Hi, I ran into something interesting when converting a simulation from using cuComplex.h to using thrust/complex.h. When I was using cuComplex, I overloaded the basic math operations by myself for double/complex math, which wasn’t necessary with thrust. Or so I thought?
It turns out that when you divide a real double-precision number by a complex double, the calculation is a bit inefficient, and I think I know what’s happening.
It seems to first turn the double into a complex number, basically appending a zero to it, then dividing complex/complex. This can be done more efficiently, in a way that saves a division. I pasted a simple program below that I made to isolate and test this.
Long story short: If I write a function by hand to do the operation without the additional divide, kernel calls just doing this division average 6.22 ms according to Nsight Compute. Doing it with Thrust’s division operator, they take 10.97 ms on average.

▶ The request: Please continue the forum post on dividing a real double by a Thrust complex number, picking up after its final sentence.

(Stored items from a collection)
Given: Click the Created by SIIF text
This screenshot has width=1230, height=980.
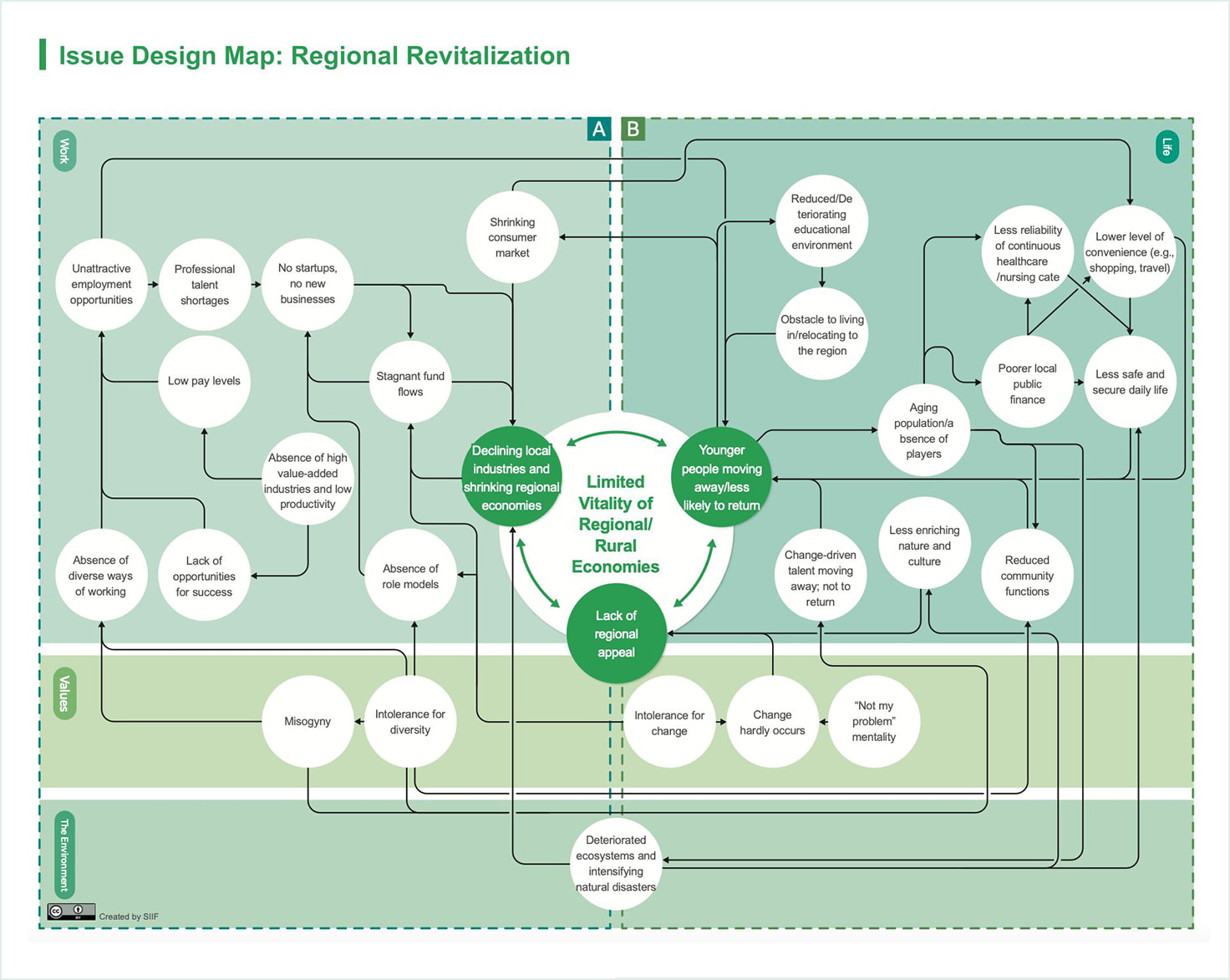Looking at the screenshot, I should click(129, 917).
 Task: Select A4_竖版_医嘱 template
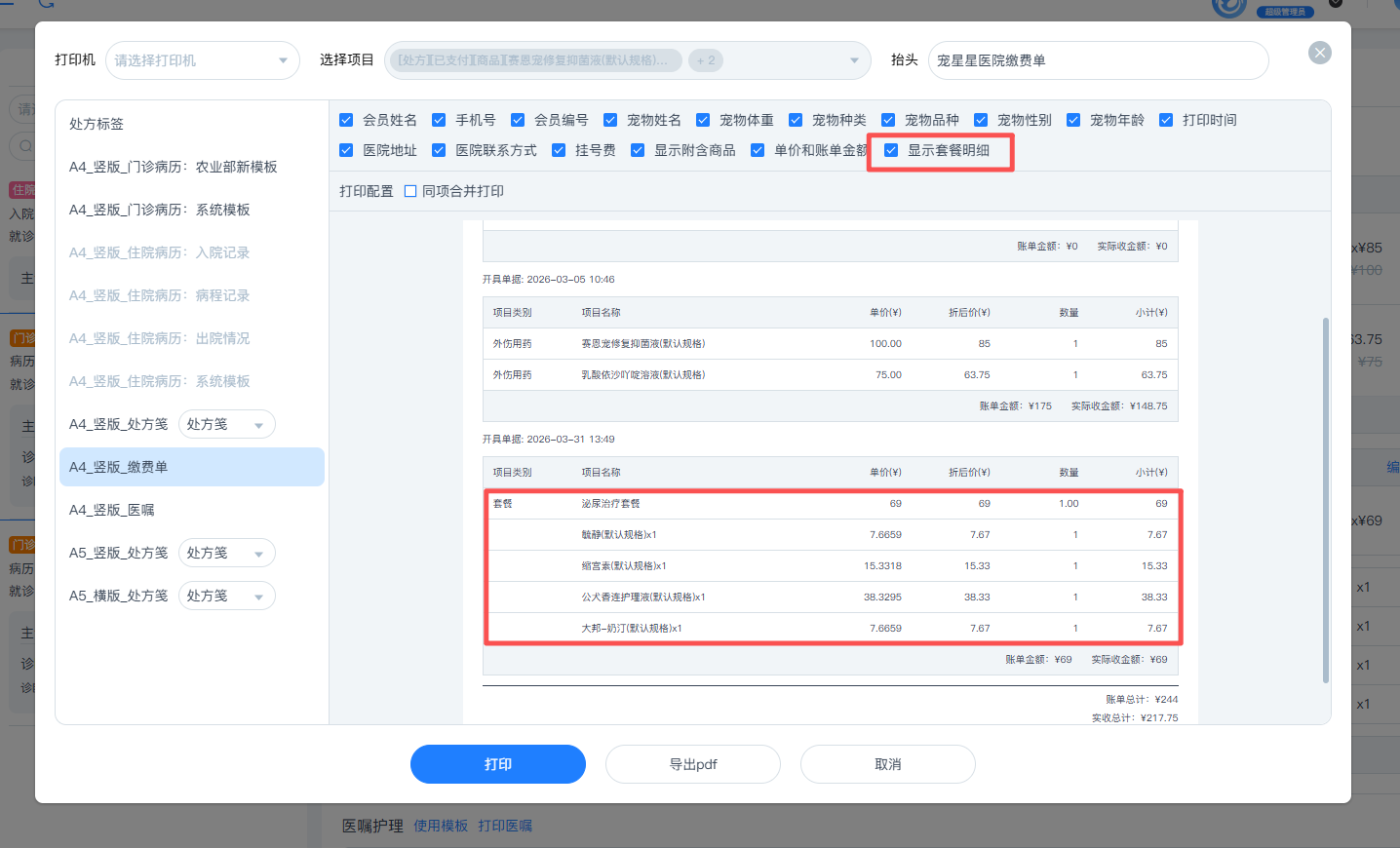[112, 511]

▶ Final result:
So one can simply overload the / operator for a bit of a speedup, as:
__device__ thrust::complex<double> operator/(double a, thrust::complex<double> b) {
double divByDenominator = a / (b.real() * b.real() + b.imag() * b.imag());
return thrust::complex<double>(b.real() * divByDenominator, -b.imag() * divByDenominator);
}
I tried this with floats instead of doubles, and it doesn’t seem to matter there. This was on a 2080 Super. If it turns out to be the case in general and not just a me thing, maybe it’s worth putting something like that explicitly in the library, or maybe the compiler is just missing something it shouldn’t? This was with CUDA 11.7.
The code I used for testing is here:
#include "cuda_runtime.h"
#include "device_launch_parameters.h"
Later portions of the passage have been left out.